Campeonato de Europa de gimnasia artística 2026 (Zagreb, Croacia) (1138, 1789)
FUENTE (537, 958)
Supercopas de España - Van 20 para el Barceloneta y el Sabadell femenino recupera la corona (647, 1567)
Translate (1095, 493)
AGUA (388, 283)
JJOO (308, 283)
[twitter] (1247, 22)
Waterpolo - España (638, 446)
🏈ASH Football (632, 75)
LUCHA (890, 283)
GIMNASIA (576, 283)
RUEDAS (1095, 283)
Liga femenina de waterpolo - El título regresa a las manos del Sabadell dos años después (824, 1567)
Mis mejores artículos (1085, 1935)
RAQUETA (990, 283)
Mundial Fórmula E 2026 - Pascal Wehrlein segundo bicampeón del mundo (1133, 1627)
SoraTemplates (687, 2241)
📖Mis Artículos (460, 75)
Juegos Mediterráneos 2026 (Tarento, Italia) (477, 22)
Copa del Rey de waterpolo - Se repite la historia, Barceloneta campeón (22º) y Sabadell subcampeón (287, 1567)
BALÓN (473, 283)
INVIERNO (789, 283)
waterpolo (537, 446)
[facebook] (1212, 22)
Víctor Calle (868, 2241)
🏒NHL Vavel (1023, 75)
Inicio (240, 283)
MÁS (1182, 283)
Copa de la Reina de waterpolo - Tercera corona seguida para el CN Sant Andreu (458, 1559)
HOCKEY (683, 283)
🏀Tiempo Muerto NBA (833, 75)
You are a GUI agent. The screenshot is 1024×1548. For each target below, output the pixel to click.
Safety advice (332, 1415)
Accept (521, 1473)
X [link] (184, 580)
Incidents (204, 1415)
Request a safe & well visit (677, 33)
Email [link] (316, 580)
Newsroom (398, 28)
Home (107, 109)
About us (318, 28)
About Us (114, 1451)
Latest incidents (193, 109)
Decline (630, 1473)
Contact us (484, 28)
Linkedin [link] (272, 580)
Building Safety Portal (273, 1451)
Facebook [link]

→ ABOUT THIS EXERCISE:
Restate word for word every line from the one containing "Supercopas de España" through the final line of the listing. Both end lines belong in the answer.

→ SOLUTION TO THE EXERCISE:
Supercopas de España - Van 20 para el Barceloneta y el Sabadell femenino recupera la corona (647, 1567)
Translate (1095, 493)
AGUA (388, 283)
JJOO (308, 283)
[twitter] (1247, 22)
Waterpolo - España (638, 446)
🏈ASH Football (632, 75)
LUCHA (890, 283)
GIMNASIA (576, 283)
RUEDAS (1095, 283)
Liga femenina de waterpolo - El título regresa a las manos del Sabadell dos años después (824, 1567)
Mis mejores artículos (1085, 1935)
RAQUETA (990, 283)
Mundial Fórmula E 2026 - Pascal Wehrlein segundo bicampeón del mundo (1133, 1627)
SoraTemplates (687, 2241)
📖Mis Artículos (460, 75)
Juegos Mediterráneos 2026 (Tarento, Italia) (477, 22)
Copa del Rey de waterpolo - Se repite la historia, Barceloneta campeón (22º) y Sabadell subcampeón (287, 1567)
BALÓN (473, 283)
INVIERNO (789, 283)
waterpolo (537, 446)
[facebook] (1212, 22)
Víctor Calle (868, 2241)
🏒NHL Vavel (1023, 75)
Inicio (240, 283)
MÁS (1182, 283)
Copa de la Reina de waterpolo - Tercera corona seguida para el CN Sant Andreu (458, 1559)
HOCKEY (683, 283)
🏀Tiempo Muerto NBA (833, 75)
You are a GUI agent. The screenshot is 1024×1548. For each target below, output the pixel to click.
Safety advice (332, 1415)
Accept (521, 1473)
X [link] (184, 580)
Incidents (204, 1415)
Request a safe & well visit (677, 33)
Email [link] (316, 580)
Newsroom (398, 28)
Home (107, 109)
About us (318, 28)
About Us (114, 1451)
Latest incidents (193, 109)
Decline (630, 1473)
Contact us (484, 28)
Linkedin [link] (272, 580)
Building Safety Portal (273, 1451)
Facebook [link]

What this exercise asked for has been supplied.